Results of a potentially groundbreaking study on how to best gauge whether patients with moderate to severe Parkinson’s disease are effectively responding to treatments will be presented by two Nayden Rehabilitation Clinic graduate students and their advisors this fall.
Overseen by Neag School of Education Department of Kinesiology clinical instructors Cristina Colon-Semenza and Laurie Devaney, the study was not just the first neurological rehabilitation study conducted at the Nayden Clinic, but the largest of its kind in the nation.
What makes the research so important, Colon-Semenza said, is that its goal is not just to provide rehab clinicians with better tools to assess Parkinson’s patients progress, but to help ensure Parkinson’s patients are living the highest-possible quality lives.
“Parkinson’s is a tricky disease in that not all people respond to medications in the same way, and most need very individualized treatments,” said Colon-Semenza, who also founded and oversees the Nayden Clinic’s weekly Parkinson’s exercise group. “Determining what tests and measures can most effectively gauge a patient’s mobility will, in turn, help clinicians provide the most effective treatments.”
More than 60 patients of varying ages, and representing a diverse range of cultures and disease progression, participated in the seven-month study, which examined the relationship between Parkinson patients’ gait speed and their overall functional abilities. Doing most of the hands-on work to gather the needed data and log participants’ walking ability, distance and speed were Doctor of Physical Therapy Program students Jesse Lang and Thomas Kassan, who now are working with Colon-Semenza and Devaney to synthesize and interpret the results.
The study illustrates the Nayden’s Clinic commitment to not just providing the best possible rehabilitative care, but advancing it. Results will be presented this fall to UConn Department of Kinesiology faculty and peers, as well as at the Connecticut Physical Therapy Association’s annual conference, Colon-Semenza said: “We’re hoping this will be the first of many neurological rehabilitation research studies coming out of the clinic.”

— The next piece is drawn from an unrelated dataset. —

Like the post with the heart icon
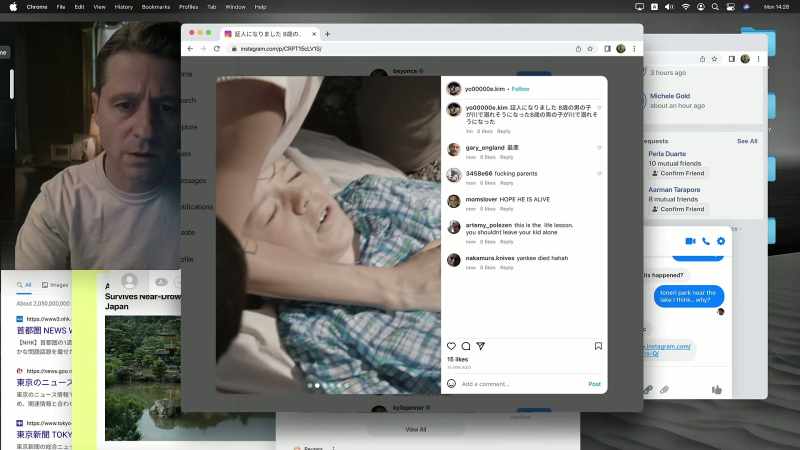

She’s also hoping news of the study will help shine a light on the services the Nayden Clinic provides Parkinson’s patients, which include an exercise group that meets Fridays from 8 to 9 a.m. A board-certified neurologic clinical specialist, Colon-Semenza also recently underwent the needed training to become certified in the Lee Silverman Voice Training BIG program that has provided Parkinson’s patients—along with stroke and other neurological patients— “exciting” voice, speech, motor skill and physical therapy improvements.
“Exercise and physical rehabilitation are the big focus of what we do at the Nayden Center, but I’ve also watched real friendships and camaraderie form between our Parkinson’s patients, which helps battle the depression and isolation that can come along with this disease,” she added. “The best care is always holistic care—care that treats body, mind and spirit. It’s exciting for me to see us doing so much for Parkinson’s patients, who too often aren’t able to access the wide range services they need. The services the Nayden Clinic offers, coupled with this new study, have the potential to offer Parkinson’s patients a chance for remarkable improvements.”